Congress could have passed a law and added back the subsidies they gave up when they decided to participate in ObamaCare but that would call more attention to their special exemption.  Instead members of Congress from both sides of the aisle began to work quietly with the White House to come up with a special carve-out to ObamaCare.

By utilizing OMB’s deceitful regulation and pretending to be a small business, members of Congress, their staff and families are getting access to taxpayer-funded subsidies from their “employer,” the federal government.  Even if Congress could legitimately be considered a business, it certainly would be a large one.  But there would still be a problem:  According to the law, large businesses cannot participate in a SHOP until 2017.

CCAGW’s ethics complaint follows an October 15, 2014, taxpayer lawsuit filed by Judicial Watch on behalf of a Washington, D.C. resident against the District of Columbia Health Benefit Exchange Authority.  The plaintiff is seeking a judgment “declaring that the U.S. Congress’s participation in the District of Columbia’s ‘Small Business Exchange’ is unlawful and an injunction prohibiting Defendants from allowing Congress to participate in the exchange or expending taxpayers dollars on Congress’ participation.”  Judicial Watch’s work helped bring to light the falsified documents that were submitted to the D.C. SHOP Exchange.  In January 2015, the D.C. government conceded the U. S. Congress could not obtain insurance through the SHOP under D.C. law but that OPM had overridden their law, and indirectly the ACA.

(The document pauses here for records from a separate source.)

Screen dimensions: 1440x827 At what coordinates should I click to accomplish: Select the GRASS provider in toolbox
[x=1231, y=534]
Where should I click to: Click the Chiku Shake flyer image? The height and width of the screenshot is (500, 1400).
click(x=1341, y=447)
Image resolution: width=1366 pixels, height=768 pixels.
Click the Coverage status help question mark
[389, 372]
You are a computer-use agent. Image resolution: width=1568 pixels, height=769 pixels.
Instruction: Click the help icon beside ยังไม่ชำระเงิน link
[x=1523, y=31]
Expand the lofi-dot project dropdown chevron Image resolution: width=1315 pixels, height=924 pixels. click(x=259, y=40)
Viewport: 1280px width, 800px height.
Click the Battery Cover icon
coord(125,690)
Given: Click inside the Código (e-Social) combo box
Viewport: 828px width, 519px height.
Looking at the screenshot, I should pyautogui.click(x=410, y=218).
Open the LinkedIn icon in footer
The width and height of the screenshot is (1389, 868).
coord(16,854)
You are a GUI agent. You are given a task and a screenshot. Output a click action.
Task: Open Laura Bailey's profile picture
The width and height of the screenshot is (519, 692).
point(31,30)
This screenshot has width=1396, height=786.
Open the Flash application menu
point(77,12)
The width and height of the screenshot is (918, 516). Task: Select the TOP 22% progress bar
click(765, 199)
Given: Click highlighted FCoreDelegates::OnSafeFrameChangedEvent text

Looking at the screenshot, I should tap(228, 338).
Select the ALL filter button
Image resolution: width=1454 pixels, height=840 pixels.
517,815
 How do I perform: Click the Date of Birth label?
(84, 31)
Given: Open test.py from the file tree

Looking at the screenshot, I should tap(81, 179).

CCAGW also signed a letter on June 15 with several other conservative groups that asked House Committee on Oversight and Government Reform Committee Chairman Jason Chaffetz (R-Utah) to subpoena and investigate similar suspicious documents that were submitted by individuals in the House of Representatives in order to illegally obtain taxpayer-funded subsidies.

Too often Congress exempts itself from the laws it creates.  OPM’s dubious regulation shields members of Congress and staff from the sky-high costs of ObamaCare that millions of Americans who purchase health insurance in the individual market experience every month when they pay their premiums.  An investigation into this “small business” is certainly warranted.